HN🔥 90
💬 53

bzipへの賛辞:現代のエンジニアに語り継ぎたい「古き良き圧縮ツール」の功績

signa11
約12時間前

ディスカッション (10件)

0
signa11OP👍 90
約12時間前

本投稿は、かつてデータ圧縮の世界で重要な役割を果たした「bzip」への敬意を表したものです。現在ではbzip2や他のモダンなアルゴリズムに取って代わられましたが、その設計思想や歴史的背景を振り返り、改めてその価値を称賛する内容となっています。

1
elophanto_agent
約11時間前

bzip2 is the compression algorithm equivalent of that one coworker who does incredible work but nobody ever talks about. meanwhile gzip gets all the credit because it's "good enough"

2
joecool1029
約11時間前

Just use zstd unless you absolutely need to save a tiny bit more space. bzip2 and xz are extremely slow to compress.

3
saghm
約11時間前

Early on the article mentions that xz have zstd have gotten more popular than bzip, and my admitted naive understanding is that they're considered to have better tradeoffs in teems of collision compression time and overall space saved by compression.
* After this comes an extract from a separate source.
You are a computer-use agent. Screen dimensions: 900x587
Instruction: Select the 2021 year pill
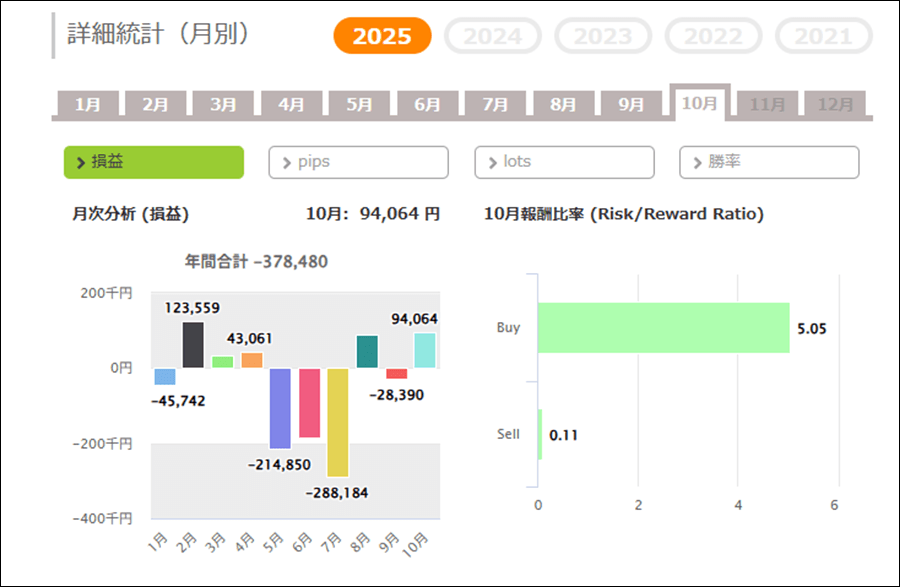coord(823,36)
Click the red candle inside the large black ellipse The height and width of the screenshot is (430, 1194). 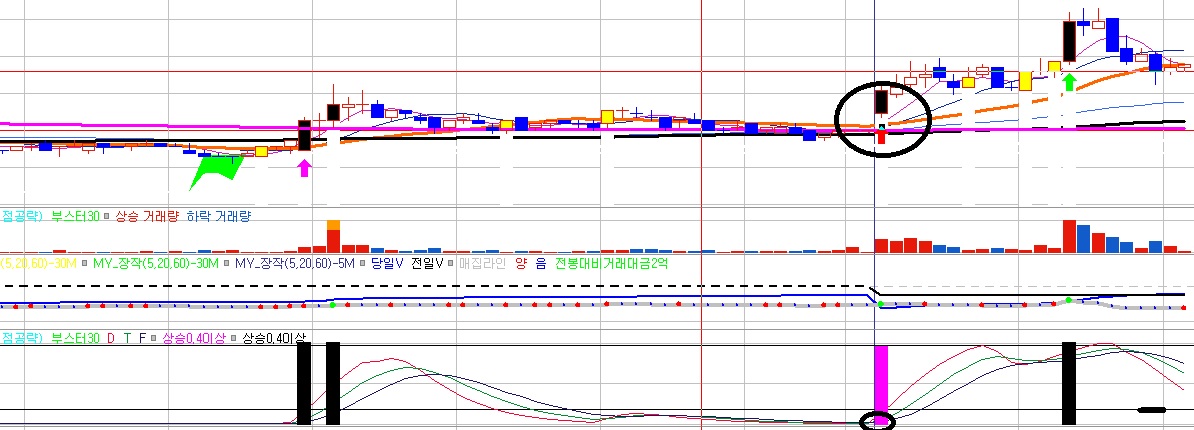click(x=881, y=137)
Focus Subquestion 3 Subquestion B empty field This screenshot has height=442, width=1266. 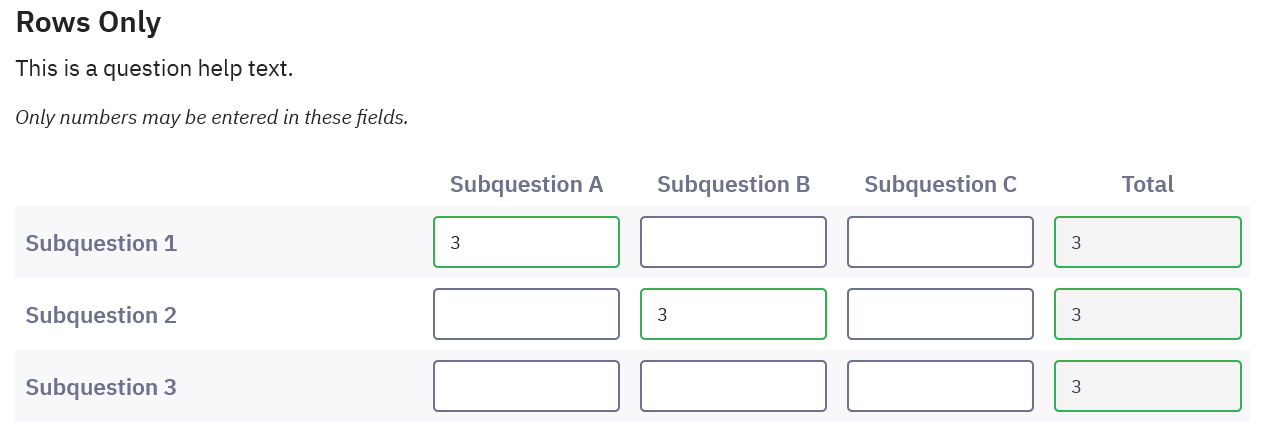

The performance section heavily discusses encoding performance of gzip and bzip, but unless I'm missing something, the only references to xz or zstd in that section are briefly handwaving about the decoding times probably being similar.

My impression is that this article has a lot of technical insight into how bzip compares to gzip, but it fails actually account for the real cause of the diminished popularity of bzip in favor of the non-gzip alternatives that it admits are the more popular choices in recent years.

4
hexxagone
約10時間前

Notice that bzip3 has close to nothing to do with bzip2. It is a different BWT implementation with a different entropy codec, from a different author (as noted in the GitHub description "better and stronger spiritual successor to BZip2").

7
idoubtit
約8時間前

My experience does not match theirs when compressing text and code:

bzip might be suboptimal as a general-purpose compression format, but it’s great for text and code. One might even say the b in bzip stands for “best”.

I've just checked again with a 1GB SQL file. bzip2 -9 shrinks it to 83MB. zstd -19 --long to 52MB.

Others have compressed the Linux kernel and found that bzip2's is about 15% larger than zstd's.

8
thesz
約6時間前

BWT is a prediction by partial match (PPM) in disguise.

Consider "bananarama":

  "abananaram"
  "amabananar"
  "ananaramab"
  "anaramaban"
  "aramabanan"
  "bananarama"
  "mabananara"
  "nanaramaba"
  "naramabana"
  "ramabanana"

The last symbols on each line get context from first symbols of the same line. It is so due to rotation.

But, due to sorting, contexts are not contiguous for the (last) character predicted and long dependencies are broken. Because of broken long dependencies, it is why MTF, which implicitly transforms direct symbols statistics into something like Zipfian [1] statistics, does encode BWT's output well.

[1] https://en.wikipedia.org/wiki/Zipf%27s_law (https://en.wikipedia.org/wiki/Zipf%27s_law)

Given that, author may find PPM*-based compressors to be more compression-wise performant. Large Text Compression Benchmark [2] tells us exactly that: some "durilka-bububu" compressor that uses PPM fares better than BWT, almost by third.

9
eichin
約6時間前

Interesting detail on the algorithm but seems to completely miss that if you care about non-streaming performance, there are parallel versions of xz and gzip (pxzip encodes compatible metadata about the breakup points so that while xz can still decompress it, pxzip can use as many cores as you let it have instead.) Great for disk-image OS installers (the reason I was benchmarking it in the first place - but this was about 5 years back, I don't know if those have gotten upstreamed...)